* **Records supplied**
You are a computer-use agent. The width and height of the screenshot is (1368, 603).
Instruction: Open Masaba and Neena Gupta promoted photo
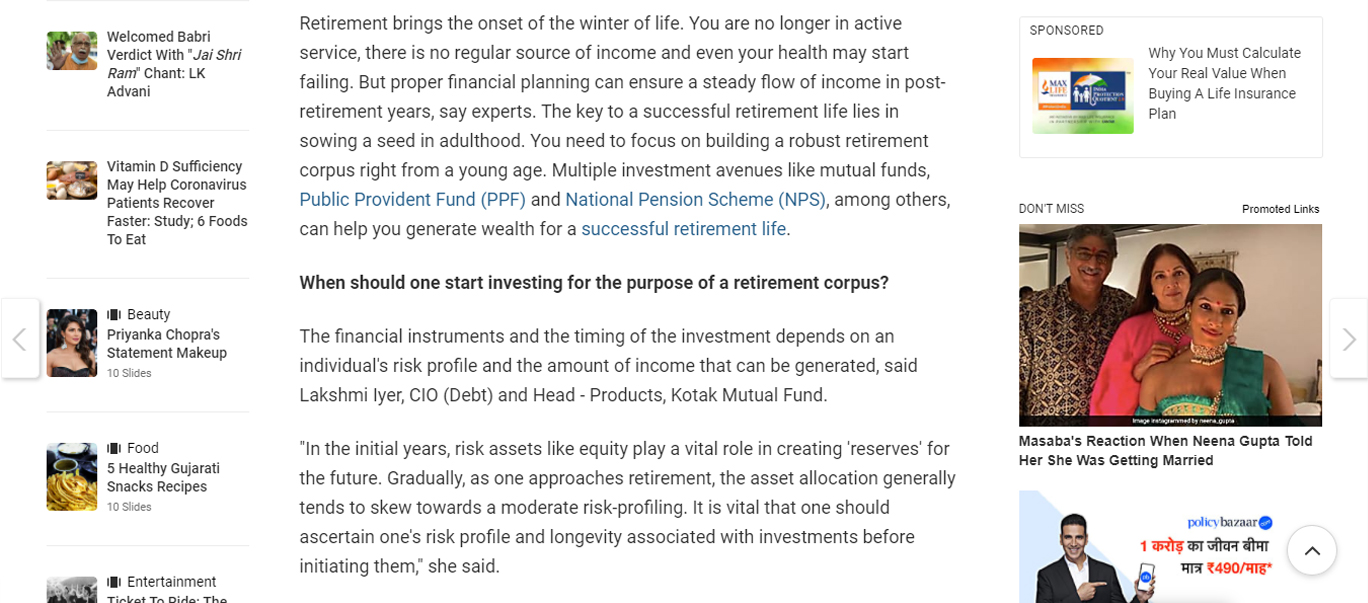[x=1170, y=325]
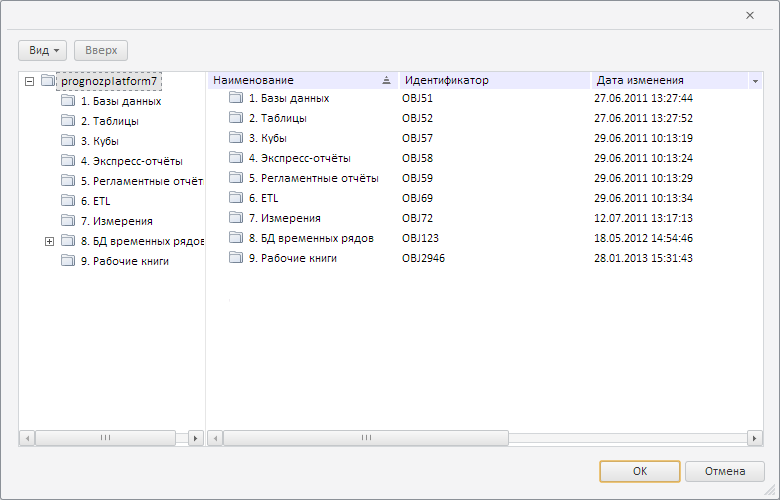Click Таблицы folder icon in tree
Screen dimensions: 780x500
(68, 121)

* **Assignment**
The copy should hold every entry above word for word and none of the pictures.

* **Exercise solution**
You are a computer-use agent. The width and height of the screenshot is (1368, 603).
Instruction: Open Masaba and Neena Gupta promoted photo
[x=1170, y=325]
Click Таблицы folder icon in tree
Screen dimensions: 780x500
(68, 121)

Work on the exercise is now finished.